> _WHAT TO WORK ON_
Could you print the records word for word, from the line containing "Task: Click the" up to and including the final line of the records? Omit the pictures from your answer.

> _Records from a pointing dataset_
>> START
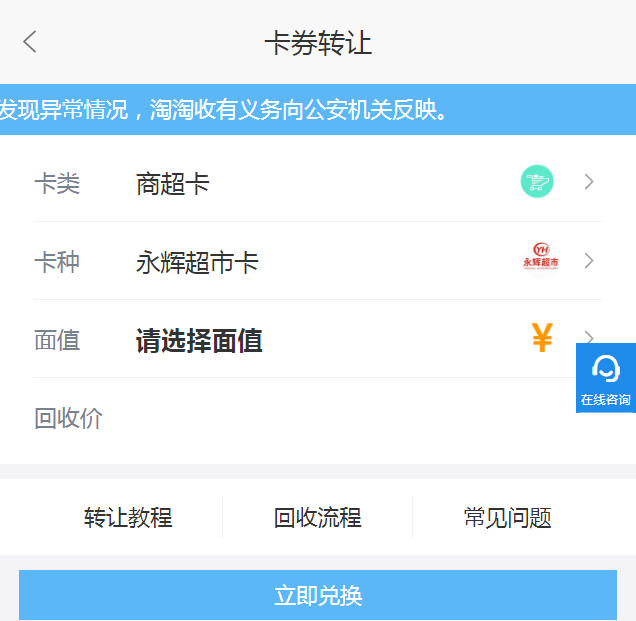The image size is (636, 621).
Task: Open the 转让教程 tab
Action: point(128,518)
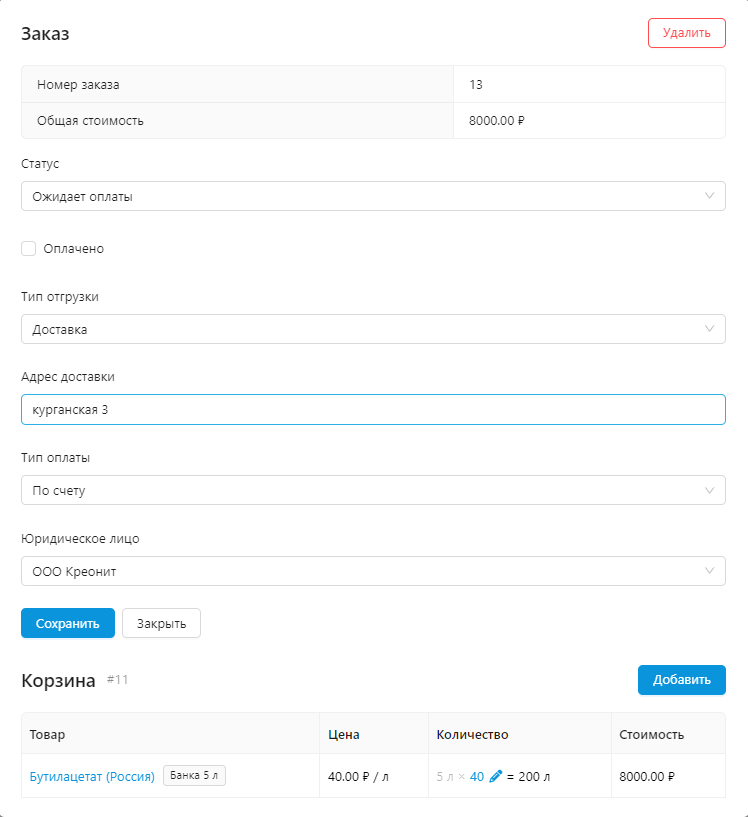
Task: Open the Бутилацетат (Россия) product link
Action: point(92,776)

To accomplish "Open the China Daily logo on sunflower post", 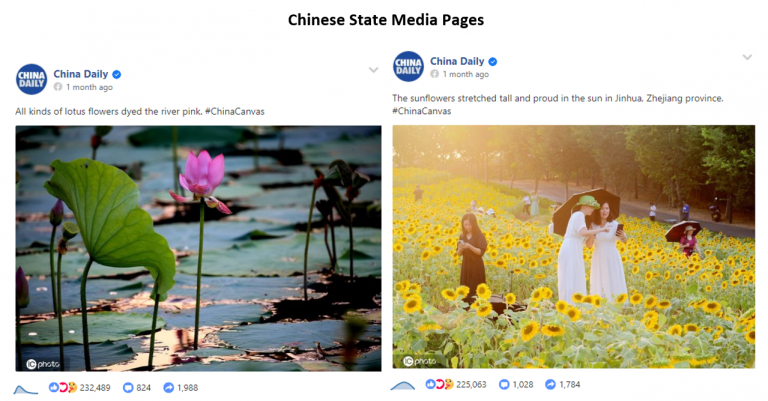I will (408, 66).
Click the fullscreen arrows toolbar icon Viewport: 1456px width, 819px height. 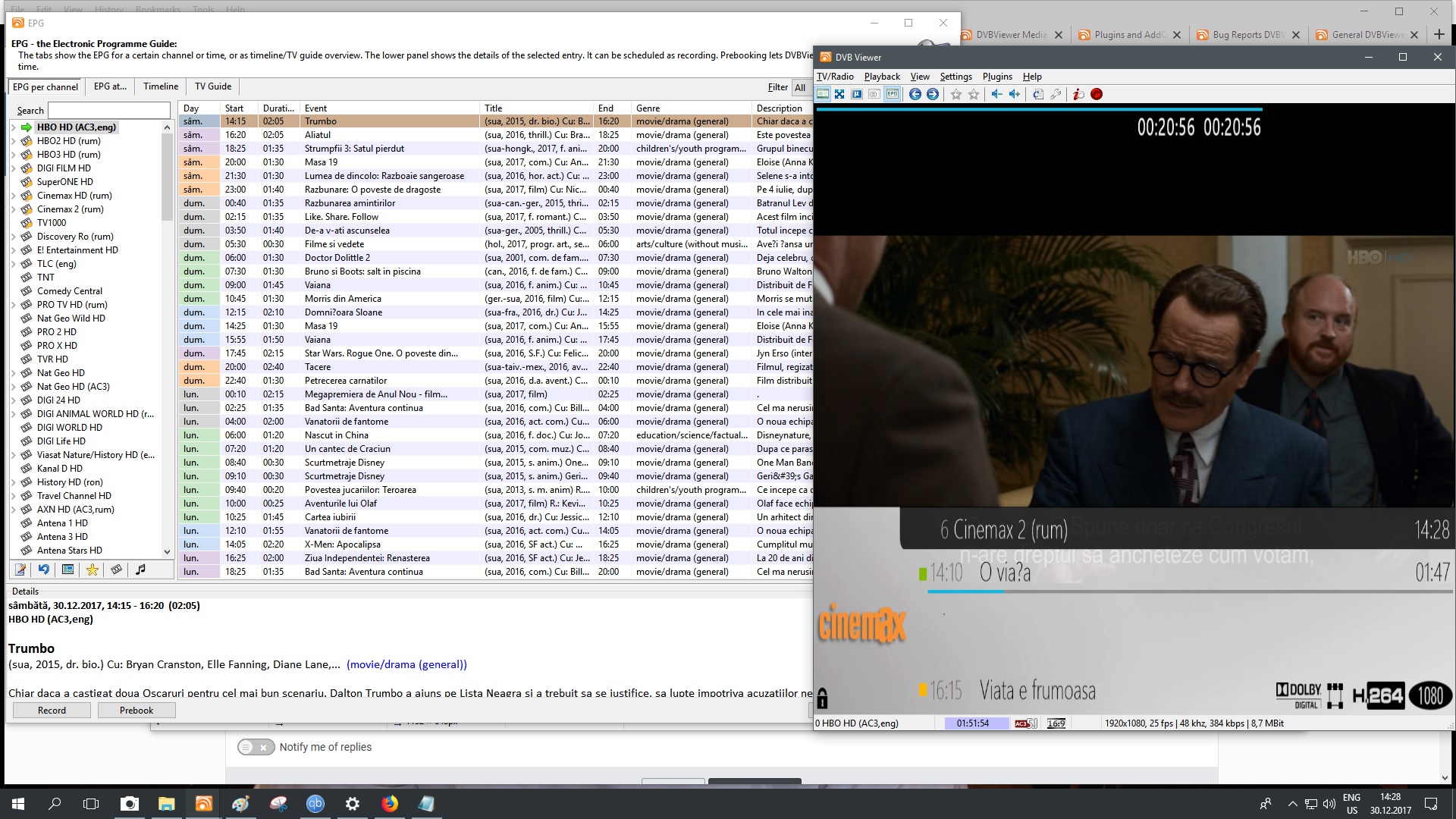[839, 94]
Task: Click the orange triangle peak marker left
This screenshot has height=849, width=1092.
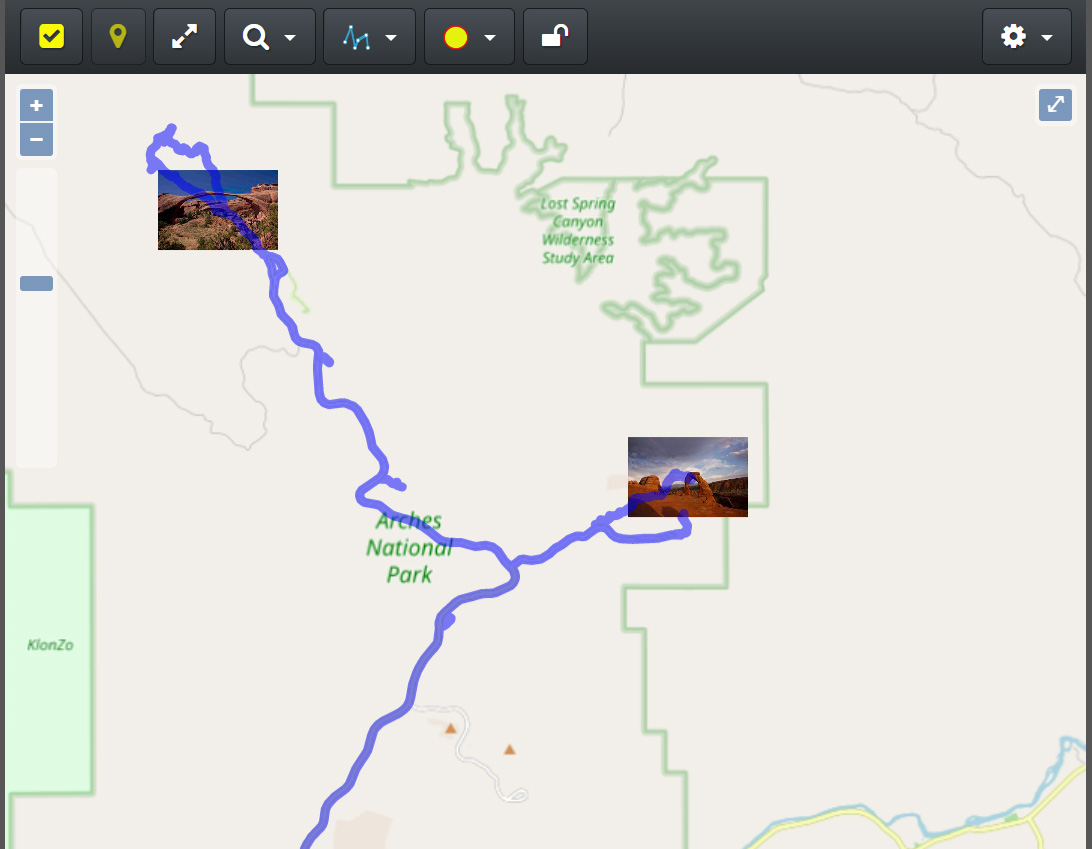Action: [451, 729]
>> END
> _CORRECT RESULT_
Task: Click the orange triangle peak marker left
This screenshot has height=849, width=1092.
Action: [451, 729]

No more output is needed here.